Sí, aunque ya sabemos todos que vivan está mal dicho, qué porras, la tradición es la tradición.

Se nos ha casado Mhp así que ¡que vivan los novios! Desde el mundo virtual tus amigos de WR os deseamos la mayor felicidad en esta nueva etapa de vuestra vida. 

Un abrazo a los dos,


----------



## heidita

Pero qué tonterías: ¿UNA FIESTA EN MADRID SIN CERVECITA?

Hasta ahí podríamos llegar.....

A mí también me dijo un pajarito que *mhp* se iba a casar con un "ángel". 

¡¡Así que por fin!!

Bueno, no sé si para la ocasión es mejor una poco de _chimpún_, noooooooo, mejor cervecita. 

UN FUERTE ABRAZO PARA LOS DOS.


----------



## Outsider

¡Muchas felicidades, Mhp!


----------



## Ivy29

MHP : Mucho años de felicidad, comprensión y mucho amor.

Fleicdades a los novios.

Ivy29


----------



## Fernita

*Mhp: ¡¡¡¡¡¡¡espero que sean muy felices y que coman perdices!!!!!!*

*Y también que, ahora que te has casado, no desaparezcas del foro*

*¡¡¡¡TODA LA FELICIDAD DEL MUNDO PARA LOS NOVIOS!!!*
*CON TODO MI CARIÑO,*
*Fernita *​


----------



## lazarus1907

*¡Felicidades por la boda, mhp!*


----------



## Rayines

*¡¡FELICIDADES!!, y un **regalito* *para la boda .*


----------



## parhuzam

_*¡Felicidades....! y más porras para los novios...
*_

Wish you a very happy life together ....and may every day of it you can post together in this forum....

Best wishes.

Párhuzam


----------



## María Madrid

¿Porras? Explícanoslo, por favor... no sé si te refieres al chocolate con churros de la madrugada o a que la celebración de la boda sea tan salvaje que tenga que acabar por intervenir la policía... Saludos,


----------



## parhuzam

Ja ja ja ...Pero me gusta la idea de una celebración....."wild and jubilant"..pero no tan salvaje..... ¿me pasas otro churro, María?

porras= wild and crazy cheers... ¿No?


----------



## María Madrid

En España no... supongo que un toque éxotico a la celebración! Saludos,


----------



## ERASMO_GALENO

¡Mis felicitaciones para los novios! 

Siempre es bueno saber que una pareja llega al punto culminante de su relación, en la que la unión es para siempre.

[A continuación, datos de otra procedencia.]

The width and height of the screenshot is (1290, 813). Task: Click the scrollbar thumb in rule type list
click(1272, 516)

Creo que el despertar a diario con la persona que es dueña de nuestro corazón es uno de los regalos más preciados a los que podamos aspirar. 

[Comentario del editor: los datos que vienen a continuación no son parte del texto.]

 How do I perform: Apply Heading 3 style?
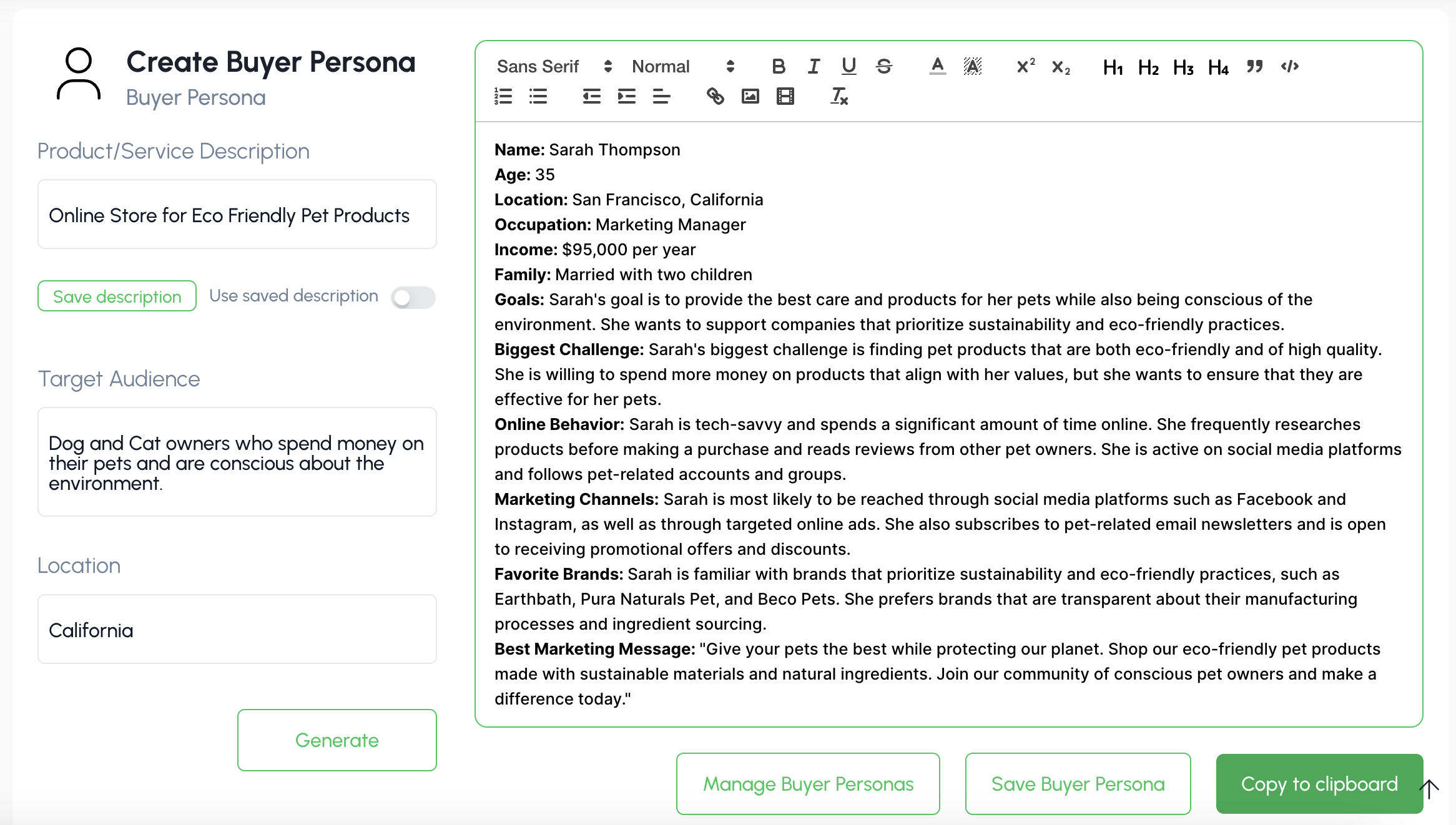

Así que nuevamente mis felicitaciones, y que la comprensión y la comunicación reine en su hogar.

Un abrazo,


----------



## Soledad Medina

*¡Muchas felicidades para los novios!  Les deseo una unión duradera acompañada de muchas sonrisas.*

*Con mucho cariño*
*Soledad*


----------



## Fernando

Enhorabuena, mhp.

Sólo quedamos los buenos.


----------



## Pedro P. Calvo Morcillo

Felicidades amigo:

Espero que no os guardéis toda la felicidad para vosotros , compartidla un poco.

Un abrazote enorme.

Perico.


----------



## ILT

¡Felicidades! Que la dicha que sienten hoy los acompañe siempre, junto con comprensión, salud y alegría.


----------



## mhp

Thank you everyone. 

Hopefully this one will last a bit longer.

Just kidding. It's my first and, finger crossed, last.


----------



## pejeman

...y el viaje de bodas a Acapulco corre por mi cuenta. Felicidades.


----------



## Chaska Ñawi

Congratulations - here's wishing you the very best!

To your health!


----------



## aceituna

¡Qué gran noticia! Os deseo todo lo mejor en vuestra vida en común. ¡Muchísimas felicidades!

Un abrazo,
Inés


----------